Maux dits d’Yvan

Le corbeau et les vautours

d'Lëtzebuerger Land du 19.03.2021

Au Luxembourg, les hôpitaux se prennent pour de vulgaires équipes de foot. Au moindre couac, on vire l’entraîneur, respectivement le directeur. Le futur ex-directeur des Hôpitaux Robert Schuman, Claude Schummdech, comme feu le Feierkrop l’aurait sûrement apostrophé, aurait donc obligé président et vice-présidents à se faire vacciner, tout en organisant seul, en secret, l’achat de vaccins supplémentaires. Mais si on est toujours en manque de doses de vaccins, on a déjà atteint l’overdose de cynisme, sans le bénéfice, il est vrai, d’une quelconque immunisation contre une cascade d’erreurs. Mais à ce stade, l’erreur est devenue une faute, car il ne s’agit plus simplement d’une mauvaise appréciation technique, mais bel et bien d’une bavure morale avec tout ce que cela charrie de bassesses humaine et éthique. Et voilà que le collège médical et le Parquet sont invités à s’en mêler pour démêler les fils qui apparaissent au fur et à mesure qu’on tire sur la pelote. À commencer par les conflits d’intérêts entre cabinets d’avocats et cabinets de médecins, entre conseil d’administration et conseils juridiques, entre Association des médecins et associations de médecins. Marc Glesener, le communicant en chef de l’AMMD, n’a-t-il pas félicité Glesener Marc, le communicant en chef des HRS, pour avoir commandé des vaccins supplémentaires ?

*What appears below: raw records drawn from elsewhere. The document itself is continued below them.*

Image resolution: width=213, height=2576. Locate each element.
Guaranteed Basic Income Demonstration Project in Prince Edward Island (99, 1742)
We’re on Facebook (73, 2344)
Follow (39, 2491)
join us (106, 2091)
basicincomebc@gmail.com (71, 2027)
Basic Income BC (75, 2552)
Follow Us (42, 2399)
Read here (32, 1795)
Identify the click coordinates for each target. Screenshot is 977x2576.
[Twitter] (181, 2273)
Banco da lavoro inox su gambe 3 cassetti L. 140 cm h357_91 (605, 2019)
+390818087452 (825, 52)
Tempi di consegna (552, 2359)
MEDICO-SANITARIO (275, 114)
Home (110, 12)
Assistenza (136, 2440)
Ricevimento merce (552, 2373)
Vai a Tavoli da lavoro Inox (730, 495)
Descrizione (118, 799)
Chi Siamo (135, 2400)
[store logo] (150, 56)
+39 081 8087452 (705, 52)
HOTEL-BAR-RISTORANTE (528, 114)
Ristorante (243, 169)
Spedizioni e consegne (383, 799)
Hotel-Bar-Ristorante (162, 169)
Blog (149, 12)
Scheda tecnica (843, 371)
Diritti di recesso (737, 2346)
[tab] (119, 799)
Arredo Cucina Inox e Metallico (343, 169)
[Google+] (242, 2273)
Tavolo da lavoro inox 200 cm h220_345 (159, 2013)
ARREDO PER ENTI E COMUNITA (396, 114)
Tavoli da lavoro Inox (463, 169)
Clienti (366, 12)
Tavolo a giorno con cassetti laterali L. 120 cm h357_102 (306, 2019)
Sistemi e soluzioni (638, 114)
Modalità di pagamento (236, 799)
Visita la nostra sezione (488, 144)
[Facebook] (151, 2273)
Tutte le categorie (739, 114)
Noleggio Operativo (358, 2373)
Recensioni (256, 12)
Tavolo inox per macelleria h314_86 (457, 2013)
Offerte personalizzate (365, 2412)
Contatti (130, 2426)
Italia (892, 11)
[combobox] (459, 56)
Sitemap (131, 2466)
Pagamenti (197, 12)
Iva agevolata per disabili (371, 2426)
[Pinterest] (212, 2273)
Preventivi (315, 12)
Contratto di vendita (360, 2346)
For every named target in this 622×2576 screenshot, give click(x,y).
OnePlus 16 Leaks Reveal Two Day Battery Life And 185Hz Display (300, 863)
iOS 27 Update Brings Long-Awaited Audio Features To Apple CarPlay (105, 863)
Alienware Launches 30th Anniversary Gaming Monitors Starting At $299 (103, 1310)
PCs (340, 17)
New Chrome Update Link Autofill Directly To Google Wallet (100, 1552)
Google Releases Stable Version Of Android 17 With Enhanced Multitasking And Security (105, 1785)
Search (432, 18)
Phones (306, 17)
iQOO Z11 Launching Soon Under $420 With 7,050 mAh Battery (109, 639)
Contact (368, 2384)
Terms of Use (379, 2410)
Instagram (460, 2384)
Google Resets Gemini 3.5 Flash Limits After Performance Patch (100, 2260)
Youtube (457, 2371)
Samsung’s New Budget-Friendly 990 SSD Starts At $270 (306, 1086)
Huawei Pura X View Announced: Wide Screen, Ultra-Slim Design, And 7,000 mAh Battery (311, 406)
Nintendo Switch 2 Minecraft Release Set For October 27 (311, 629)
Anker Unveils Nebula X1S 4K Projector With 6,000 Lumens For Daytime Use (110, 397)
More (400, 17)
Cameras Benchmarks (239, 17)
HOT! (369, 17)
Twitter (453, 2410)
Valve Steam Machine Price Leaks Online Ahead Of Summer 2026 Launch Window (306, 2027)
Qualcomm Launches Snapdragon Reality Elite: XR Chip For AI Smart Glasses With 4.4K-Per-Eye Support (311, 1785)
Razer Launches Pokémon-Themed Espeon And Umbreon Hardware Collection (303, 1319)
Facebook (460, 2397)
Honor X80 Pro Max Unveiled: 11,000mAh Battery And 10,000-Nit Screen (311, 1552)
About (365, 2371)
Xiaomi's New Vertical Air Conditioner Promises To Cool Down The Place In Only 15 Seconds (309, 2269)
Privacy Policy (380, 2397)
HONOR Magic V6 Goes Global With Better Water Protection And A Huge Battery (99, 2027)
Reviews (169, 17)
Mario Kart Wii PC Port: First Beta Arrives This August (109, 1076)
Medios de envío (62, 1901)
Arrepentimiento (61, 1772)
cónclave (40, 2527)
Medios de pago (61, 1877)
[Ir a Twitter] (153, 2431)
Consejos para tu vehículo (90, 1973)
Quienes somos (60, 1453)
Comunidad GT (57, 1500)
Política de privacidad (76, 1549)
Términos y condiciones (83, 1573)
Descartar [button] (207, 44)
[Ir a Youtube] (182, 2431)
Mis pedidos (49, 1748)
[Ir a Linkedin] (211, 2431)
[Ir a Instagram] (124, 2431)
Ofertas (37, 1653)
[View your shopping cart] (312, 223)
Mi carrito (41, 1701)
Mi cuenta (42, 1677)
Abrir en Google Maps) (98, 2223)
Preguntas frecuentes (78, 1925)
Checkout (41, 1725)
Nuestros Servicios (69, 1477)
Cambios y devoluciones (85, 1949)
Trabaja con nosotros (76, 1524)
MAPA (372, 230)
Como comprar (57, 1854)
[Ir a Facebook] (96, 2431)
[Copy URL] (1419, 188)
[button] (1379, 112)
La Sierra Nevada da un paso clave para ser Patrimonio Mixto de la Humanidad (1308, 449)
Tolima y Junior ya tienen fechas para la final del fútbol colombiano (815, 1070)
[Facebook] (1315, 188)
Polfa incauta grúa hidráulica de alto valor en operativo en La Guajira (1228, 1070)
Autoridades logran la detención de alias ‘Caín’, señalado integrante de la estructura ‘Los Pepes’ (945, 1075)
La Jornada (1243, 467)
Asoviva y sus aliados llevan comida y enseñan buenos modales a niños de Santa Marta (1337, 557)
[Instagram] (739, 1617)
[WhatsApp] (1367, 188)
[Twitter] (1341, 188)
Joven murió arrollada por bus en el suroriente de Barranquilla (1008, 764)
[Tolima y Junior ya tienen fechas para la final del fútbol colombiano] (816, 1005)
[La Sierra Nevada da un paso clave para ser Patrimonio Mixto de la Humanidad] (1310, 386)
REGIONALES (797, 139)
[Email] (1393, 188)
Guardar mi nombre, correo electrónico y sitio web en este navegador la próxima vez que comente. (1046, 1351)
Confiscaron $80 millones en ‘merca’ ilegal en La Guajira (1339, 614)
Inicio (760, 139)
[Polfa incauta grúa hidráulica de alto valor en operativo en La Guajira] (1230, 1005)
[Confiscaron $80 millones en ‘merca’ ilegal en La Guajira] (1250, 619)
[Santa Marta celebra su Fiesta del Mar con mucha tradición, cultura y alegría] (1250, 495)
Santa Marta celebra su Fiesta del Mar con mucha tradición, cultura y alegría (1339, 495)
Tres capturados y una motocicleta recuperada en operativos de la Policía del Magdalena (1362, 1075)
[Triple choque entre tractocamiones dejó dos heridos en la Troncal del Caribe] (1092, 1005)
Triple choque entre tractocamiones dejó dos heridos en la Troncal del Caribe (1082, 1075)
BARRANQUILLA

Les rares médecins rescapés de l’ancienne Zithaklinik qui continuent à œuvrer aux HRS se souviennent avec nostalgie du fameux Zithageescht qui s’est transformé en fantôme pour hanter et empoisonner l’atmosphère. Dernière preuve en date : la fameuse lettre anonyme qui dénonce la situation de mobbing et de malveillance qui règne au Kirchberg. Ce n’est pas par hasard qu’elle est « signée » E.R., ces initiales signifiant bien en allemand le er, le « il » donc, qui prend la place du « je ». En ce sens, elle est symptomatique du fonctionnement des HRS au plus haut niveau. Personne ne parle plus à la première personne ; tout le monde s’appelle désormais Ulysse et chuchote « mon nom est personne », tout en pointant du bout des doigts les « ils », les boucs-émissaires. On ne dit plus : « je me suis fait vacciner », on proclame : « il m’a fait vacciner ». Le corbeau s’est invité chez les vautours qui volent autour des malades pour leur voler, sinon leur mort, du moins leurs doses. On se souvient du corbeau de l’affaire Gregor, pardon Grégory, on se souvient aussi du chef d’œuvre de Clouzot où un anonyme dénonce le bon docteur Germain.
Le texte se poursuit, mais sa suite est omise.